I have been reading lately about synesthesia and I have found it very interesting specially for the use of the knowledge of it focusing on branding and marketing.

Synesthesia is a neurologically-based condition in which stimulation of one sensory or cognitive pathway leads to automatic, involuntary experiences in a second sensory or cognitive pathway. 

A common form of synesthesia is the color-graphemic synesthesia where the subject perceives letters or numbers as colored. There are other ways of synesthesia, like the visual motion → sound synesthesia which involves hearing sounds in response to visual motion.

At this point you might be asking yourself, all right, this is a condition that affects a small group of people, why should we care about synesthesia when thinking about design. Here is why:

The above image belongs to a test designed by Wolfgang Köhler, people are asked to choose which of two shapes is named bouba and which kiki. 95% to 98% of people choose kiki for the angular shape and bouba for the rounded one.

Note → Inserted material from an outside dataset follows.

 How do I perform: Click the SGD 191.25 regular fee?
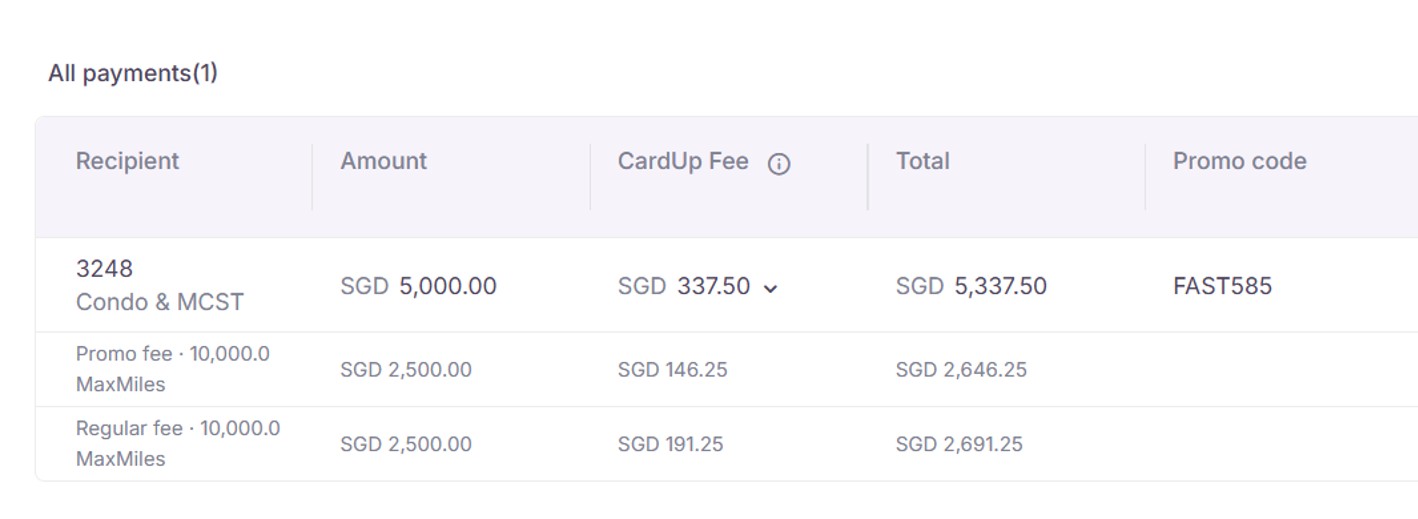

Even 2.5 year-old children (too young to read) show this effect. 

Here is when this gets interesting. If 95% to 98% of the population have a similar “brain linkage” then we can start considering that 95% to 98% of the population are synesthesic to some extent. 

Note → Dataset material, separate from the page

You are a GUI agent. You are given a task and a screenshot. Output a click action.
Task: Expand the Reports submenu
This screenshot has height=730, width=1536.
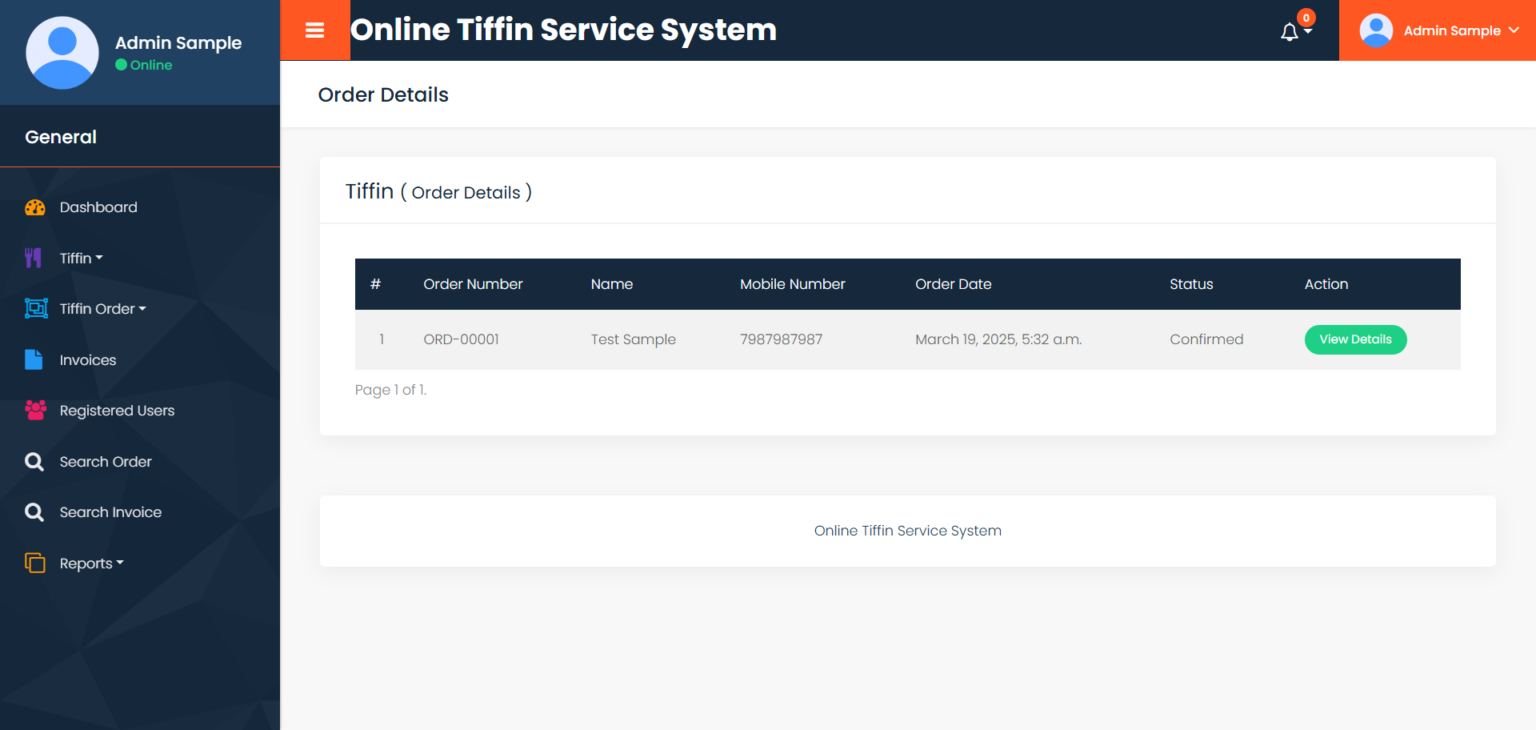tap(91, 563)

First thing I can think of is branding. A brand that chooses an image that doesn’t match very well how our brain perceives reality might end up being harder to remember for the customer or even produce a repulse reaction.

On the book, “Marketing aesthetics: the strategic management of brands, identity, and image” By Bernd Schmitt, Alex Simonson. They use the example of Gillette, in 1989 Gillette chose the agency Desgrippes Globe that applied a proprietary research process called “SENSE” (Sensory Exploration and Need States Evaluation) to identify the key design elements (shapes, colors and materials) that express the Gillette product line identity: masculine, traditional but technologically progressive:

  • The color blue express the cleanliness of shaving. 
  • Black communicates universality and gutsy, masculine lifestyle.
  • Silver, with its metallic sheen and industrial presence, reflects the performance aspect of razor blades and sensor.
  • Gillette’s bold Futura logo reinforces the company masculine heritage and leadership position.

These are some examples the process behind any brand creation, what I find interesting is that after testing the final product, 95% of the people receives all the messages the way they are intended.

There is plenty of literature on this topic and I have just started to read about it. I will soon start to read The Hidden Sense: Synesthesia in Art and Science by Cretien van Campen. I will post updates on this issue as soon as I find more interesting information about it.